A half-century later, Kissinger said the relationship remains complicated, particularly given China’s military strength.

“When I first went to China, it was a poor and weak and very assertive country,” he said. “Now it is a fairly rich, quite strong and still fairly assertive country. But our challenge then and our challenge now is to find the relationship in which we can compete without driving the situation into a holocaust. And that is a big challenge for both leaders.”

Kissinger added: “The challenge in any conflict is not how you begin it but whether you know how to end it.“

Again, Kissinger is losing his basic ability to comprehend the world.

To tell CCP that your foremost principal is to avoid a war is a reckless and dangerous move. Throughout the history, CCP takes such suggestion as an indication of weakness. Determination and force, economic and military, is the only two things CCP recognized.
 
Again, Kissinger is losing his basic ability to comprehend the world.

To tell CCP that your foremost principal is to avoid a war is a reckless and dangerous move. Throughout the history, CCP takes such suggestion as an indication of weakness. Determination and force, economic and military, is the only two things CCP recognized.

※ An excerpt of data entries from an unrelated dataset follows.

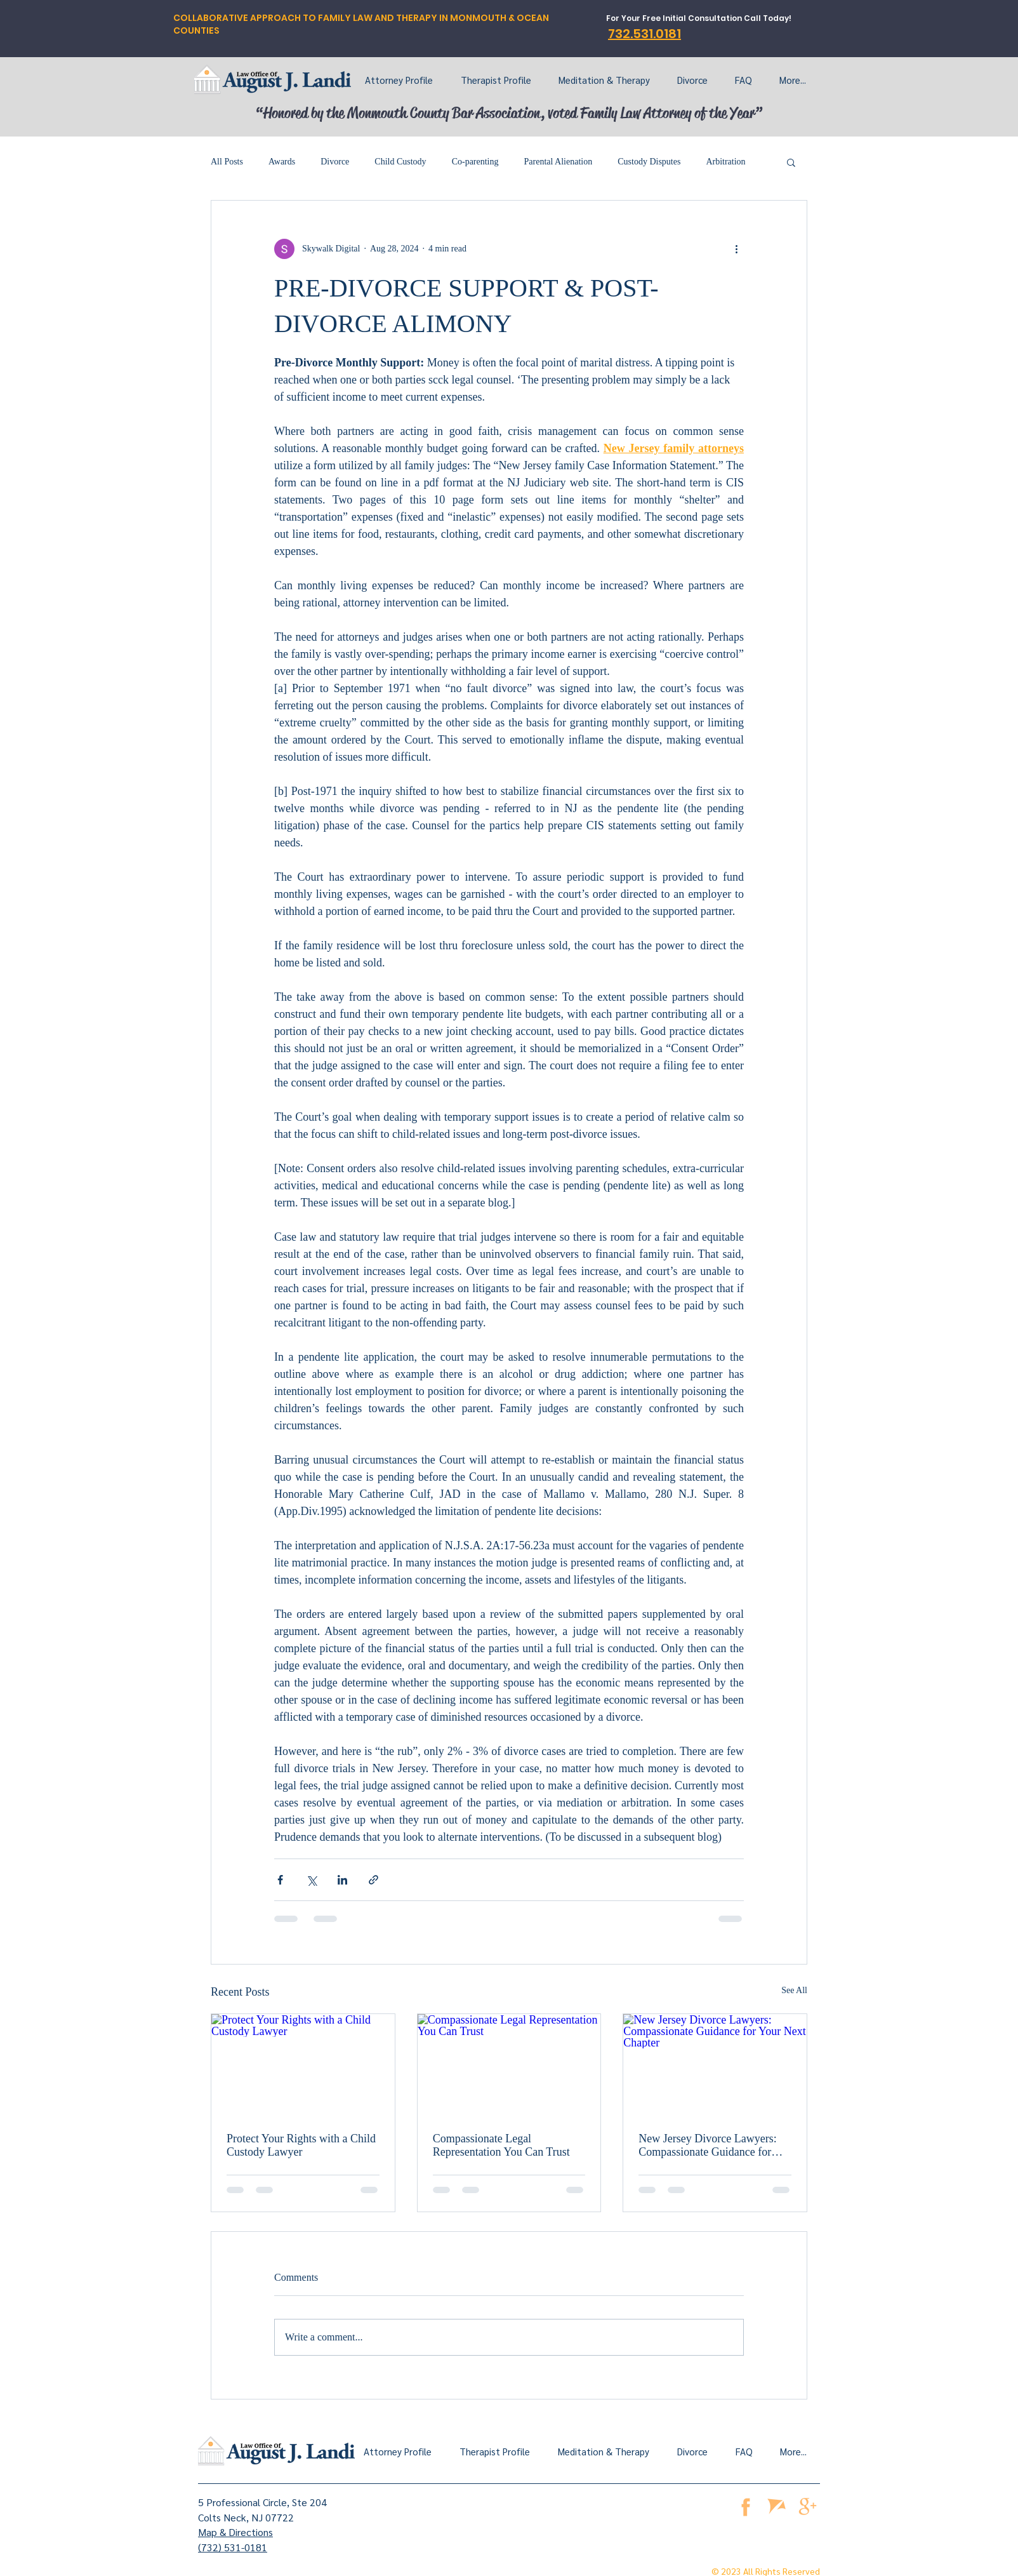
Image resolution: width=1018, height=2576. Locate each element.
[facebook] (745, 2506)
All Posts (227, 161)
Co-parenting (475, 161)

Well' he's 98 years old and I wonder about the book mentioned, I just ordered it on Amazon. Eric Schmidt (SUN/Google) and Daniel Huttenlocher (MIT Computing Dean) are co authors so it should be interesting.

 
Sign of our times than an old goblin with an 8 figure bodycount is probably still way more competent than anyone else in our foreign policy apparatus. At least after causing a bunch of bloodshed he had some capacity to pull out, unlike today where US military/foreign policy is just a nihilist minor league for private defense contracting.